Because of the realities of the situation and a simple respect for music itself I am compelled to state in response to your poll that 1981 was in my view such a dismal year that I cannot in good conscience vote for more than two or three albums, much less 10. As you know, I always vote in these things strictly on the basis of how much I actually listen to the record, as opposed to how “significant” it might be. What I did this year was what almost everybody else, certainly including critics, did: listened to old music, when I listened at all. Because almost all current music is worthless. Very simply, it has no soul. It is fraudulent, and so are the mechanisms which perpetuate the lie that anybody else finds it vital enough to do more than consume and file or “collect” (be the first on your block).

Bangs goes on, with an earnestness that was one of his hallmarks: “Music is the only thing in the world I really care about — but I simply cannot pretend to find anything compelling in the choice between pap and mud.”

But no one should construe such sentiments as giving up. That Bangs wouldn’t do, and he does go on to list a few picks from that benighted year of 1981, including Richard Hell and the Voidoids. And that reminded us of a 1978 interview Bangs did with Hell, in which interviewer emphatically disagreed with subject:

Just for the record, I would like it known by anybody who cares that I don’t think life is a perpetual dive. And even though it’s genuinely frightening, I don’t think Richard Hell’s fascination with death is anything else but stupid. I suspect almost every day that I’m living for nothing, I get depressed and I feel self-destructive and a lot of the time I don’t like myself. What’s more, the proximity of other humans often fills me with overwhelming anxiety, but I also feel that this precarious sentience is all we’ve got and, simplistic as it may seem, it’s a person’s duty to the potentials of his own soul to make the best of it. We’re all stuck on this often miserable earth where life is essentially tragic, but there are glints of beauty and bedrock joy that come shining through from time to precious time to remind anybody who cares to see that there is something higher and larger than ourselves. And I am not talking about your putrefying gods, I am talking about a sense of wonder about life itself and the feeling that there is some redemptive factor you must at least search for until you drop dead of natural causes. And all the Richard Hells are chickenshits who trash the precious gift too blithely, and they deserve to be given no credence, but shocked awake in some violent manner.

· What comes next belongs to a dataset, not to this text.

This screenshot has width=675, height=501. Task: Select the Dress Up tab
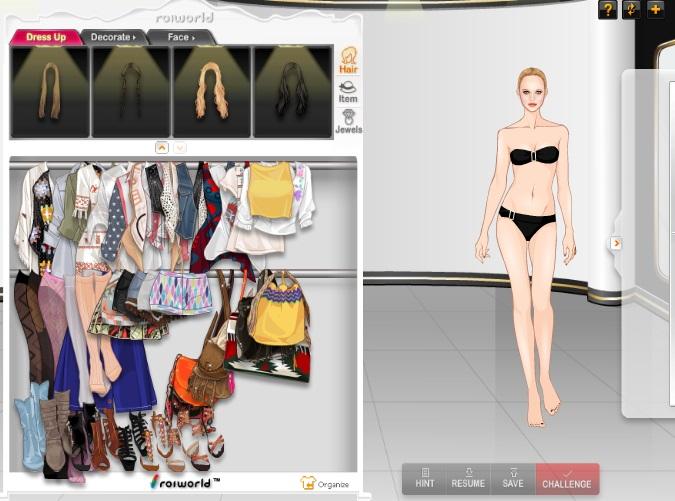point(46,37)
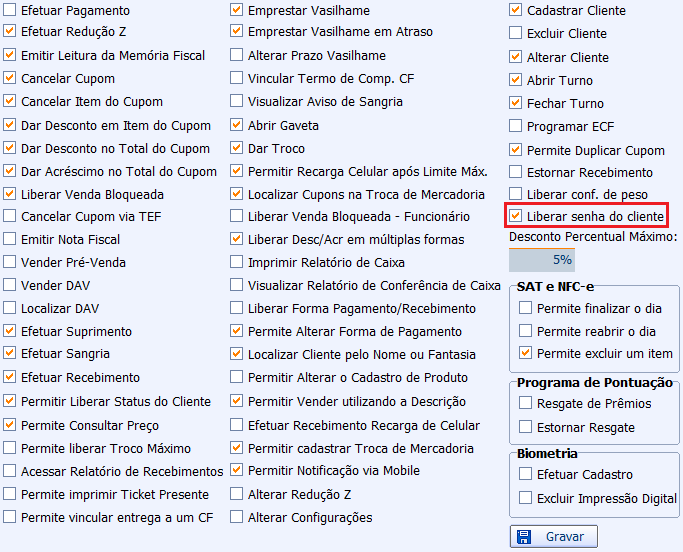
Task: Check Alterar Configurações option
Action: click(x=237, y=517)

Bangs, it should be noted, signed his piece, which had appeared in Gig magazine, in homage to Hell: “Your fan, Lester.”

And in that final ballot, with a poignant bit of fatal prescience, he tossed this off: “Just to save time, here’s NEXT YEAR’S TOP 10,” and listed ten parody albums, one of which was Richard Hell Sings the R. Dean Taylor Songbook.

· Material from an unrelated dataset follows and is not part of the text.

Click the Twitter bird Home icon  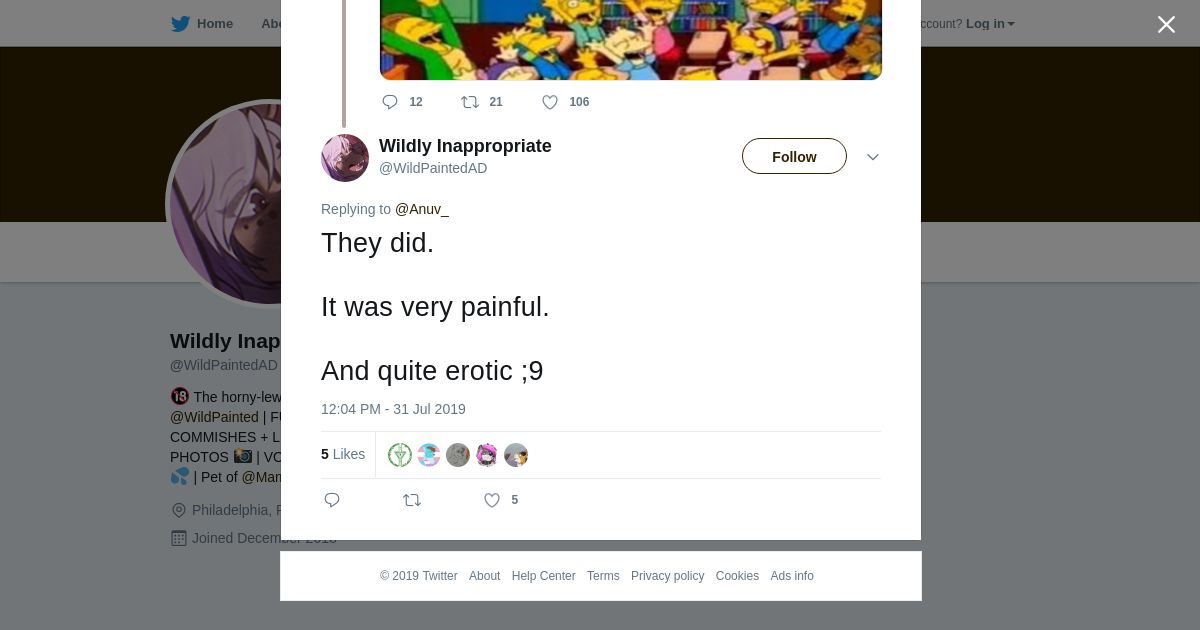[x=181, y=24]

Then he died. And in the 1982 poll, published in the February 22, 1983, Voice, Christgau ran, with no comment, Bangs’s “next year’s” ballot.

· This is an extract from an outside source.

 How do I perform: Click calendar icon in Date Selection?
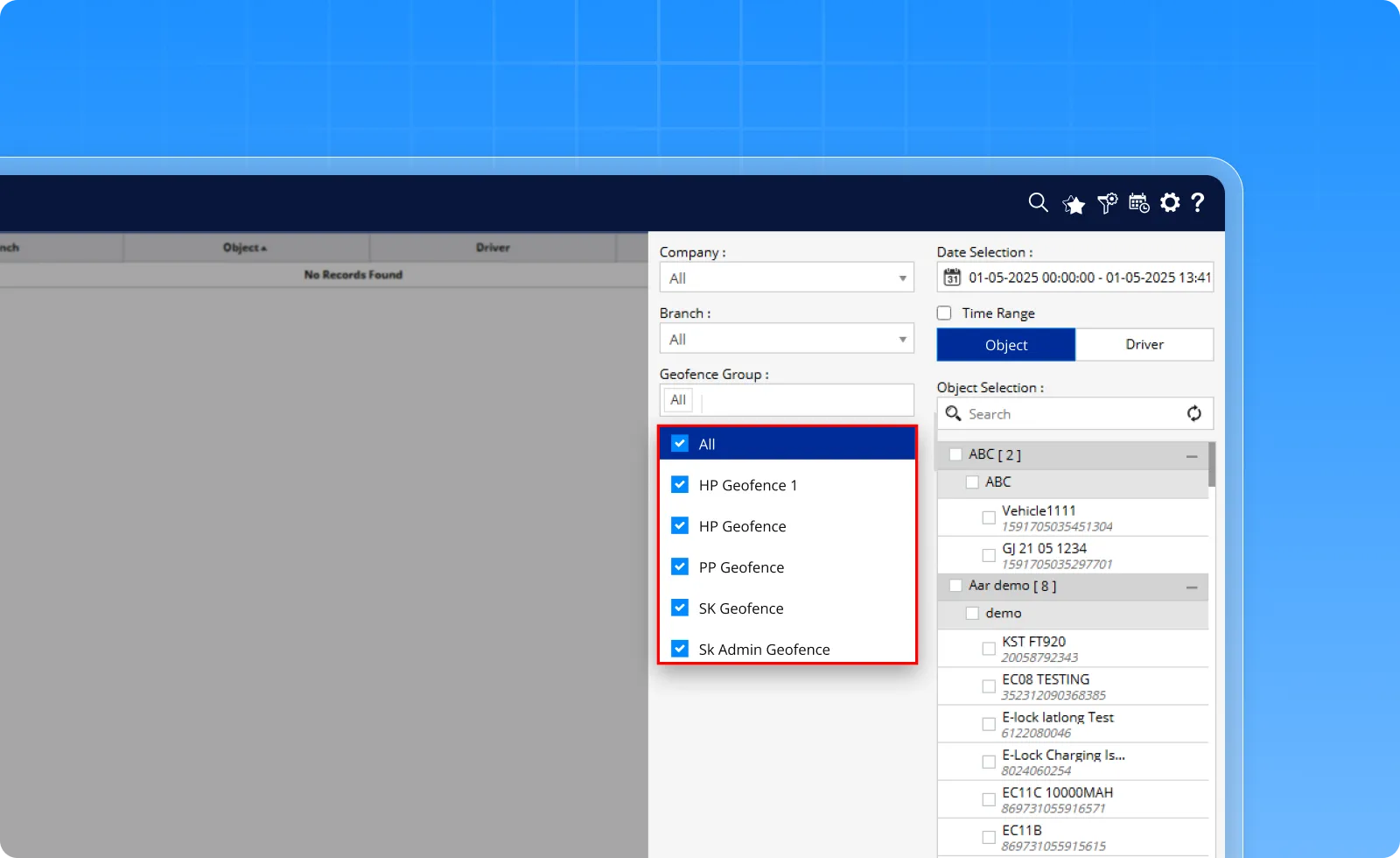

Bangs was nothing if not a fan. Like he said, “Music is the only thing in the world I really care about.”

While we don’t all feel that way all the time, it’s a pretty safe bet that there has been a moment (or more than one) in all of our lives when that perfect song wonderfully sums up our existence — right here, right now!

Perhaps Bangs’s curse was that he wanted to feel that “bedrock joy” of music all the time.

That kind of passion, as Christgau understood from the jump, was what Pazz & Jop is still all about.